清除word格式的技巧
//过滤html,输入参数:
//html:要转换的数据字符串,filter:要过滤掉的单个格式
function DecodeFilter(html, filter)
{
switch(filter.toUpperCase())
{
case "SCRIPT": // 去除所有客户端脚本javascipt,vbscript,jscript,js,vbs,event,...
html = execRE("</?script[^>]*>", "", html);
html = execRE("(javascript|jscript|vbscript|vbs):", "$1:", html);
html = execRE("on(mouse|exit|error|click|key)", "<I>on$1</I>", html);
html = execRE("&#", "<I>&#</I>", html);
break;
case "TABLE": // 去除表格<table><tr><td><th>
html = execRE("</?table[^>]*>", "", html);
html = execRE("</?tr[^>]*>", "", html);
html = execRE("</?th[^>]*>", "", html);
html = execRE("</?td[^>]*>", "", html);
break;
case "CLASS": // 去除样式类class=""
html = execRE("(<[^>]+) class=[^ |^>]*([^>]*>)", "$1 $2", html) ;
break;
case "STYLE": // 去除样式style=""
◇ ◇ ◇ ◇
练习任务:
[A] 根据清除Word格式的代码回答:
(i) 函数DecodeFilter的参数html和filter分别指什么?
(ii) "TABLE"分支去除哪些标签?
(iii) "CLASS"分支去除的是什么?
[B] 请从最后一行之后续写这段清除Word格式的代码。
本练习用不到所给数据。
◇ ◇ ◇ ◇
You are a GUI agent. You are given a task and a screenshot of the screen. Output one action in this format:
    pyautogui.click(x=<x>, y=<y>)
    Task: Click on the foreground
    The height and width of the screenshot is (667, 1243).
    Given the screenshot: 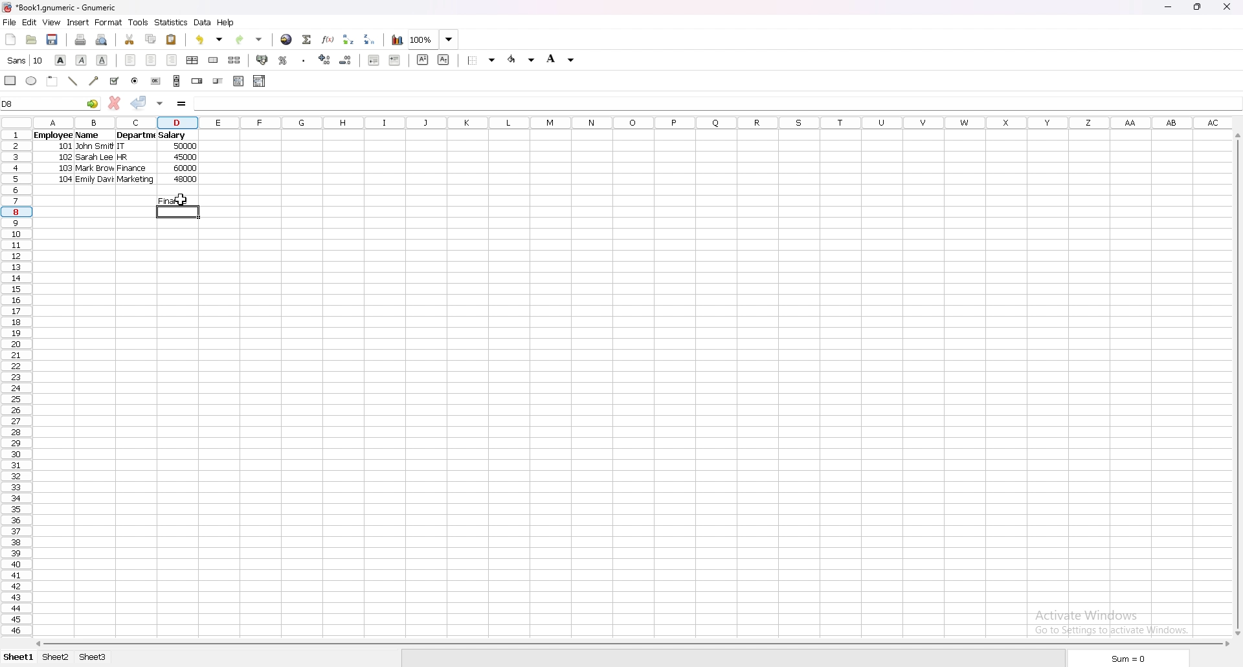 What is the action you would take?
    pyautogui.click(x=522, y=60)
◇ ◇ ◇ ◇
练习答案:
[A]
(i) html是要转换的数据字符串,filter是要过滤掉的单个格式。
(ii) <table>、<tr>、<td>、<th>。
(iii) 样式类class=""。

[B]
html = execRE("(<[^>]+) style=\"[^\"]*\"([^>]*>)", "$1 $2", html);
break;
case "XML": // 去除XML<?xml>
html = execRE("<\\?xml[^>]*>", "", html);
break;
case "NAMESPACE": // 去除命名空间<o:p></o:p>
html = execRE("<\/?[a-z]+:[^>]*>", "", html);
break;
case "FONT": // 去除字体<font></font>
html = execRE("</?font[^>]*>", "", html);
break;
case "MARQUEE": // 去除字幕<marquee></marquee>
html = execRE("</?marquee[^>]*>", "", html);
break;
case "OBJECT": // 去除对象<object><param><embed></object>
html = execRE("</?object[^>]*>", "", html);
html = execRE("</?param[^>]*>", "", html);
html = execRE("</?embed[^>]*>", "", html);
break;
default:
}
return html;
}
// 执行正则表达式替换
function execRE(re, rp, content)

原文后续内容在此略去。